Jennifer Ellison-Brown: Emergency treatment procedures
WE EXPECT help whenever we are injured while playing a sport. We also expect the helpers to know what they are doing. A qualified first-aider should be present at every match and training session. There are a number of serious injuries and conditions that require prompt action, therefore, we should know what to look for and how to act if someone is seriously injured.
When a sportsperson has stopped breathing, we can restart their respiratory system by forcing air into their lungs. We can do this by giving mouth-to-mouth ventilation (MMV). If their heart has stopped beating, we can try to get it beating again by cardiopulmonary resuscitation (CPR) or a cardiac massage. However, we should always try to send for medical assistance.
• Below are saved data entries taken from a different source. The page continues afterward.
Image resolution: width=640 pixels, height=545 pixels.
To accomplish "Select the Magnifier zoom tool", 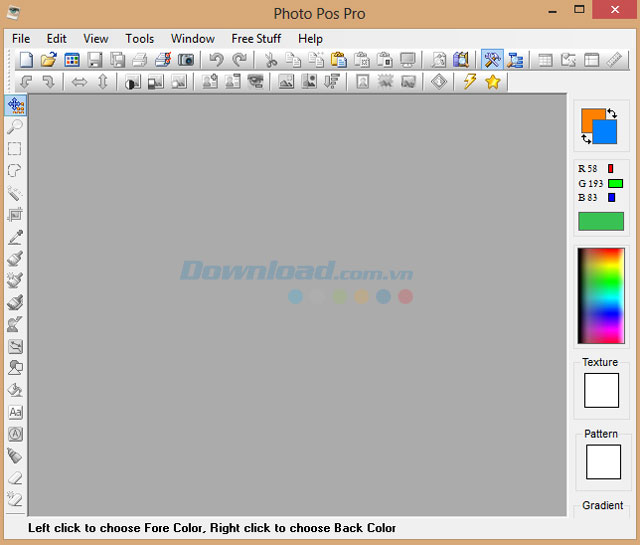I will pyautogui.click(x=15, y=127).
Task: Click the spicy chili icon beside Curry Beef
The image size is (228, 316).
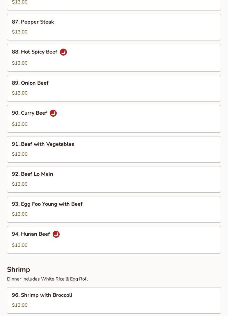Action: click(53, 113)
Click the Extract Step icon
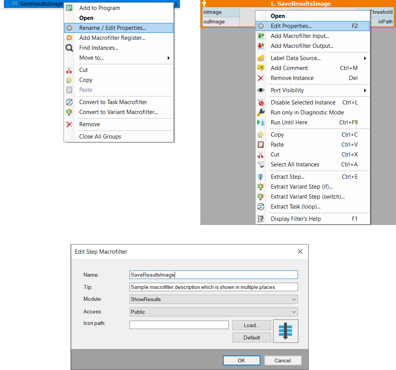The image size is (396, 370). pos(261,177)
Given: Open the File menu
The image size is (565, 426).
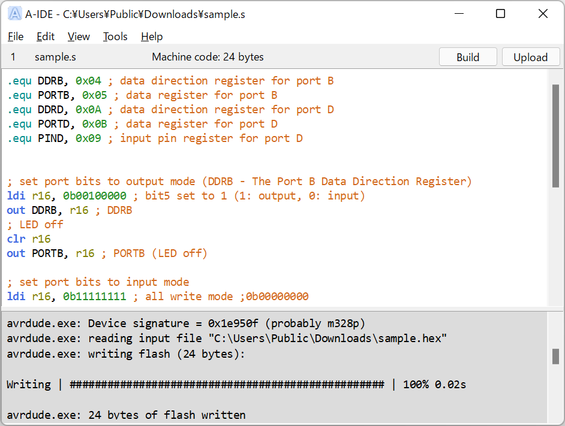Looking at the screenshot, I should point(16,37).
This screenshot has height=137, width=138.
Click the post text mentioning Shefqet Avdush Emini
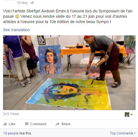point(68,16)
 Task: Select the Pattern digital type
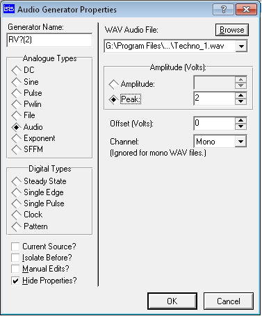coord(29,226)
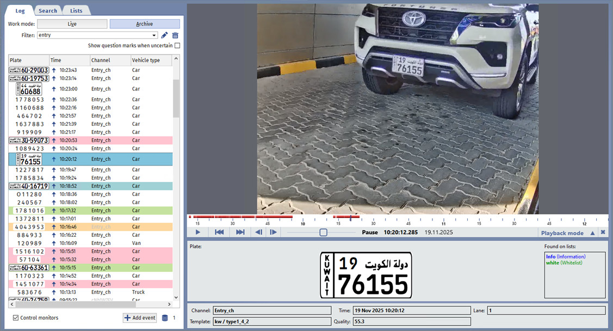
Task: Close the playback panel with X icon
Action: click(x=603, y=232)
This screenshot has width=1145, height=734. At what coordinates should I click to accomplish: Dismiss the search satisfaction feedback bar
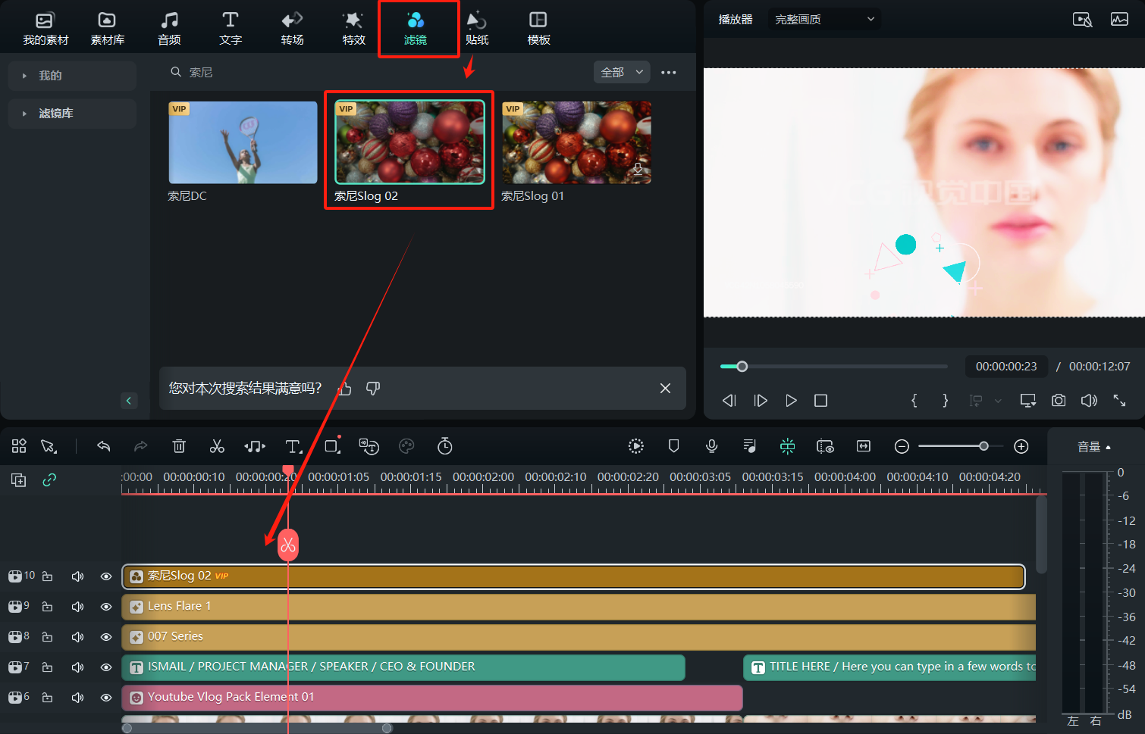[665, 389]
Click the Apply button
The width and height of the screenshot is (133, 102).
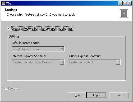pos(96,95)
The following procedures can be applied while waiting for help to arrive.
Mouth-to-mouth ventilation (MMV)
MMV, referred to sometimes as the ‘Kiss of Life’, is an emergency procedure used to restore breathing by inflating the casualty’s lungs with your own breath. This usually helps the casualty to breathe on his own again and may very well save his life.
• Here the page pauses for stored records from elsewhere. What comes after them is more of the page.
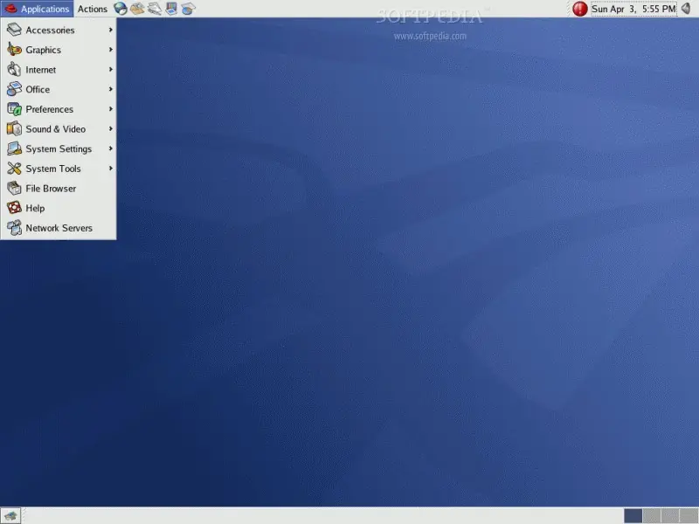Open the Actions menu in the top panel
The image size is (699, 524).
click(x=93, y=9)
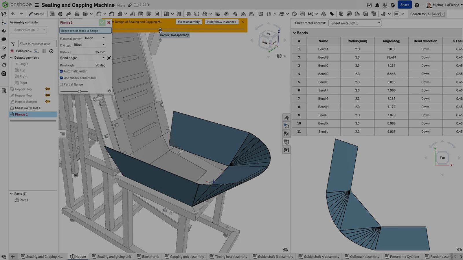The width and height of the screenshot is (463, 260).
Task: Disable Use model bend radius
Action: pyautogui.click(x=61, y=78)
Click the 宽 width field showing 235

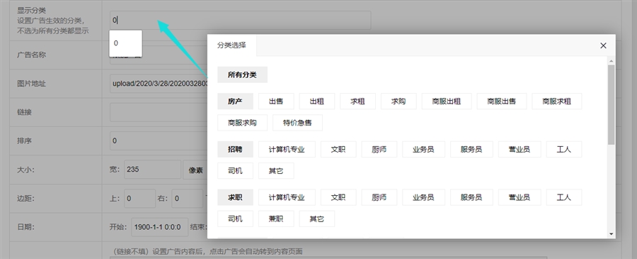(152, 170)
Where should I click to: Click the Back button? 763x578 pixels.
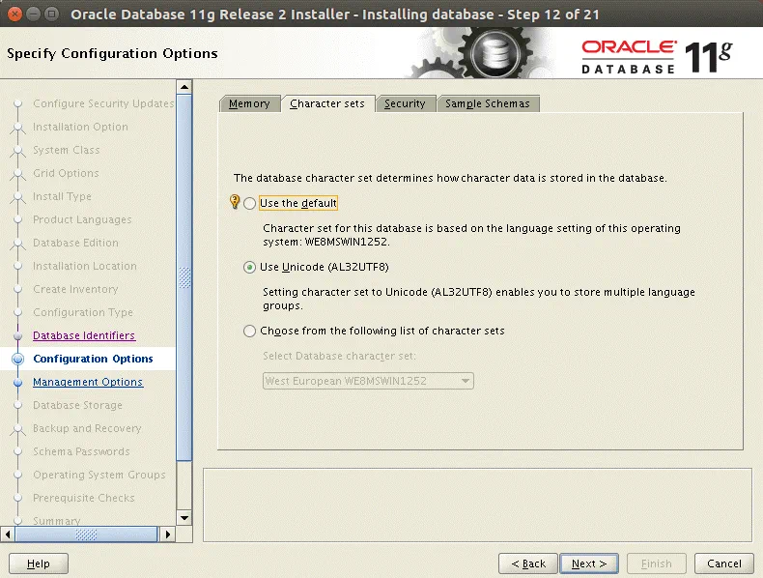(x=528, y=564)
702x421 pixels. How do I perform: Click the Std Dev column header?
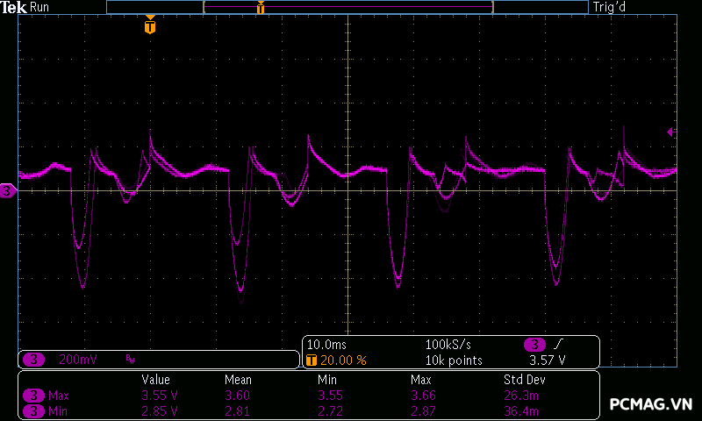point(523,380)
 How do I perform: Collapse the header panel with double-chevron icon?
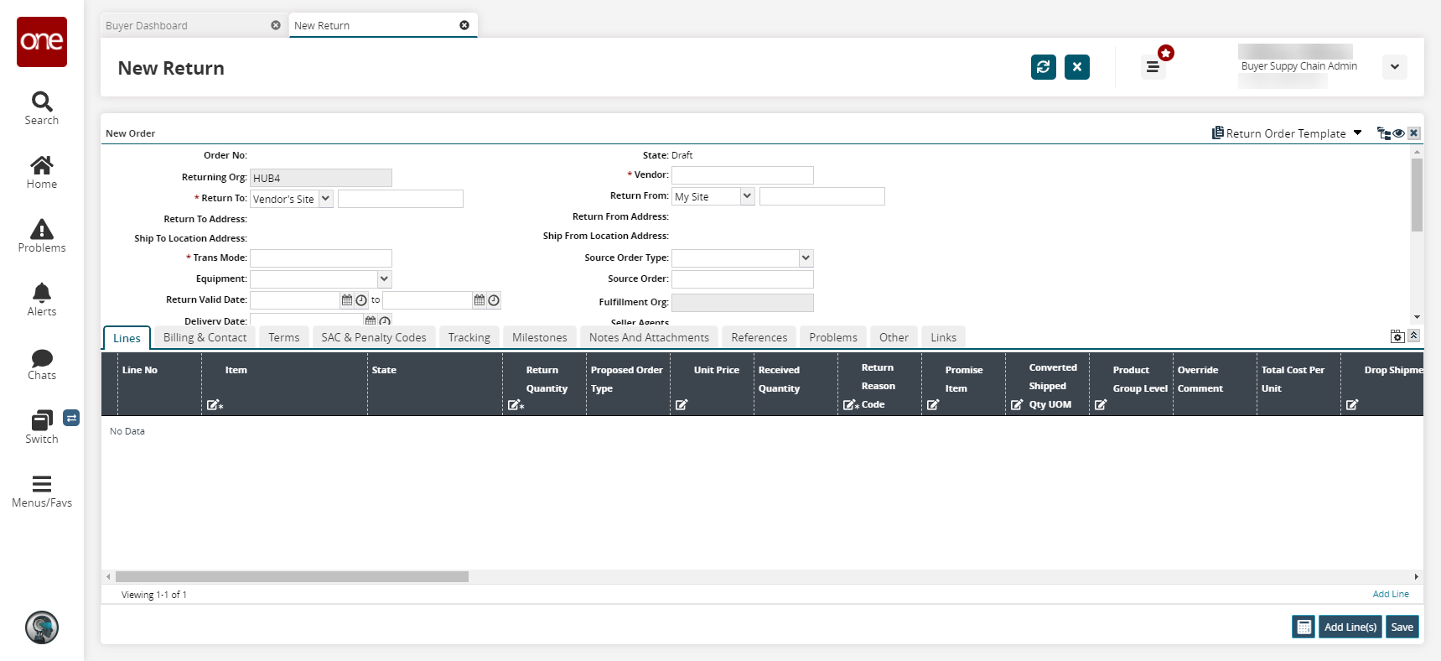click(1413, 336)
1. Have the casualty lie on his back and then open the airways by lifting the chin and tilting the head back.
2. Clear the mouth and throat of any obstruction.
3. Pinch the nostrils closed with thumb and index finger to prevent air from escaping.
4. Take a deep breath. Seal your lips firmly around the casualty’s open mouth. Breathe out smoothly and firmly until the chest rises. Take your mouth away watch the chest fall.
5. Take another deep breath and repeat. Repeat with one breath every six seconds for one minute.
If breathing hasn’t returned within one minute, continue MMV, and check for pulse. If there is no pulse, start CPR. If breathing returns, place casualty in the recovery position.
Cardiopulmonary resuscitation (CPR)/ cardiac massage
If you are certain that the person has no pulse, CPR is a way of forcing a stopped heart to beat while waiting for medical help to arrive.
1. Check for a pulse. If the heart has stopped, there will be no pulse, the skin will be pale, lips blue, and arms and legs will be limp.
2. Place the person on his back and use the fingers to find the point where the ribs meet the breastbone. Put your middle finger over this point and your index finger higher up on the breast bone.
3. Put the heel of the other hand on the breast bone just above your index finger. This is the point where pressure should be applied.
4. Place the heel of the other hand on top of this hand and interlock your fingers.
5. Lean over the person with your arms straight. Press down firmly on the breast bone to a depth of about 45cm, then rock backwards to release the pressure. Keep your hands in place. Repeat at a rate of about 100 compressions in a minute.
6. Check pulse regularly. Stop compressions as soon as pulse returns.
MMV and CPR
If the casualty isn’t breathing and has no pulse, the following actions must be taken.
1. Open his airway and give two breaths using MMV.
2. Give 15 chest compressions.
3. Give two breaths.
4. Give 15 chest compressions.
5. Repeat the above until help arrives, while checking breathing and pulse regularly.
The recovery position
Always use the recovery position for an unconscious person who is breathing. The position is slightly altered if the person has certain injuries. An individual can be rolled into the basic recovery position by doing the following.
1. Tilt the head back. This prevents the tongue from blocking throat and closing off the airways.
2. Keep the neck and back in a straight line.
3. Keep the hip and knee both bent at 90 degrees. This keeps the body safe, stable and comfortable.
4. Use the individual’s hand to support the head, which should be slightly lower than the rest of the body. This allows fluids to drain from the mouth.
5. Check pulse and breathing regularly while waiting for medical help. NB: The Red Cross and other organisations, conduct first aid courses. With a little training we may be able to provide life saving assistance in an emergency.